▶ Description of the task
Copy out the items below word for word, from their first line through the line containing "tap(50, 37)", with both ends included.

▶ Record set
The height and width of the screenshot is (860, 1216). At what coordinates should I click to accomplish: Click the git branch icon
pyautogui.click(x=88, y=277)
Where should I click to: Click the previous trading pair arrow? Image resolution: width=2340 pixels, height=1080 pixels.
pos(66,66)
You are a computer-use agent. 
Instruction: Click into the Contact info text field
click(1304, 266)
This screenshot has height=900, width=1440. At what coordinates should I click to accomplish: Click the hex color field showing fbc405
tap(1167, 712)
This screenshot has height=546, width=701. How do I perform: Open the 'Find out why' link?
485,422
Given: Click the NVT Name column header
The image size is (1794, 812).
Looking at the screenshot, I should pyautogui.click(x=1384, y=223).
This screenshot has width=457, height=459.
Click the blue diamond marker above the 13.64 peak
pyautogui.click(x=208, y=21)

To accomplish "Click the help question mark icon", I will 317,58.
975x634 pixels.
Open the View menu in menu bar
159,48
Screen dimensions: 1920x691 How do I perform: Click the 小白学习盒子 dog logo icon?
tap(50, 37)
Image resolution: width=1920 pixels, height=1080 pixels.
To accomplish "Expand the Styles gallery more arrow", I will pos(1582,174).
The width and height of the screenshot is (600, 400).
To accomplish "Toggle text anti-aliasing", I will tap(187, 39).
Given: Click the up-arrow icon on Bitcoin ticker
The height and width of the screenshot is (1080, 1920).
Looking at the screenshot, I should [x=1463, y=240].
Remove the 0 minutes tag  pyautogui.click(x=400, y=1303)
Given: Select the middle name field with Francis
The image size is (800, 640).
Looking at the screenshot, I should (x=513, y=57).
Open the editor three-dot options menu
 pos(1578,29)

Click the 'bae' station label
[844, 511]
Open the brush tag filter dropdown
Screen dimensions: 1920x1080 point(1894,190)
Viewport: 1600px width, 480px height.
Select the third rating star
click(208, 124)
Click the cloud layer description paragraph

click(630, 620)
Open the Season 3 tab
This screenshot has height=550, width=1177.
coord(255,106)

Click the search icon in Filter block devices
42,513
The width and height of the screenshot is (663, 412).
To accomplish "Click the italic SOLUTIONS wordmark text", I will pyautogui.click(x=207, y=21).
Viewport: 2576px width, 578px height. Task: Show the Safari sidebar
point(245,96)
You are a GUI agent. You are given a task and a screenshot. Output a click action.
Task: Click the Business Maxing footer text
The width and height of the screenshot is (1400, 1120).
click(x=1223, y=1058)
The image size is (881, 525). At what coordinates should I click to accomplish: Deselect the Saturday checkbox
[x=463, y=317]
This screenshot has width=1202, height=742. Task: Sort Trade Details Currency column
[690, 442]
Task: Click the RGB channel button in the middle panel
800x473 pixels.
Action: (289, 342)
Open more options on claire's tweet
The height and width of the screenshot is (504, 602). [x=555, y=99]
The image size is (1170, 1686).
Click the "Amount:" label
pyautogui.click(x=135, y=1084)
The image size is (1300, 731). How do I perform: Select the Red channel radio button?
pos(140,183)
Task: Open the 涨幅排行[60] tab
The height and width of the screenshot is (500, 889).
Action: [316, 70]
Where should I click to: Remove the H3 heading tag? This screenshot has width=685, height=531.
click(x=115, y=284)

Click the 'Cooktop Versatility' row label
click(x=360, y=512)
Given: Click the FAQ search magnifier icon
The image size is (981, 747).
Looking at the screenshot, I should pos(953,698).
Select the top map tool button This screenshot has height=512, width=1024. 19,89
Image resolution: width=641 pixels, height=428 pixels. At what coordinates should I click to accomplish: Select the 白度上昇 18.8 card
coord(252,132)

▶ Exercise output
The height and width of the screenshot is (860, 1216). At what coordinates should I click to accomplish: Click the git branch icon
pyautogui.click(x=88, y=277)
Where should I click to: Click the previous trading pair arrow? Image resolution: width=2340 pixels, height=1080 pixels.
pos(66,66)
You are a computer-use agent. 
Instruction: Click into the Contact info text field
click(1304, 266)
This screenshot has height=900, width=1440. At what coordinates should I click to accomplish: Click the hex color field showing fbc405
tap(1167, 712)
This screenshot has height=546, width=701. How do I perform: Open the 'Find out why' link?
485,422
Given: Click the NVT Name column header
The image size is (1794, 812).
Looking at the screenshot, I should pyautogui.click(x=1384, y=223).
This screenshot has width=457, height=459.
Click the blue diamond marker above the 13.64 peak
pyautogui.click(x=208, y=21)

To accomplish "Click the help question mark icon", I will 317,58.
975x634 pixels.
Open the View menu in menu bar
159,48
Screen dimensions: 1920x691 How do I perform: Click the 小白学习盒子 dog logo icon?
tap(50, 37)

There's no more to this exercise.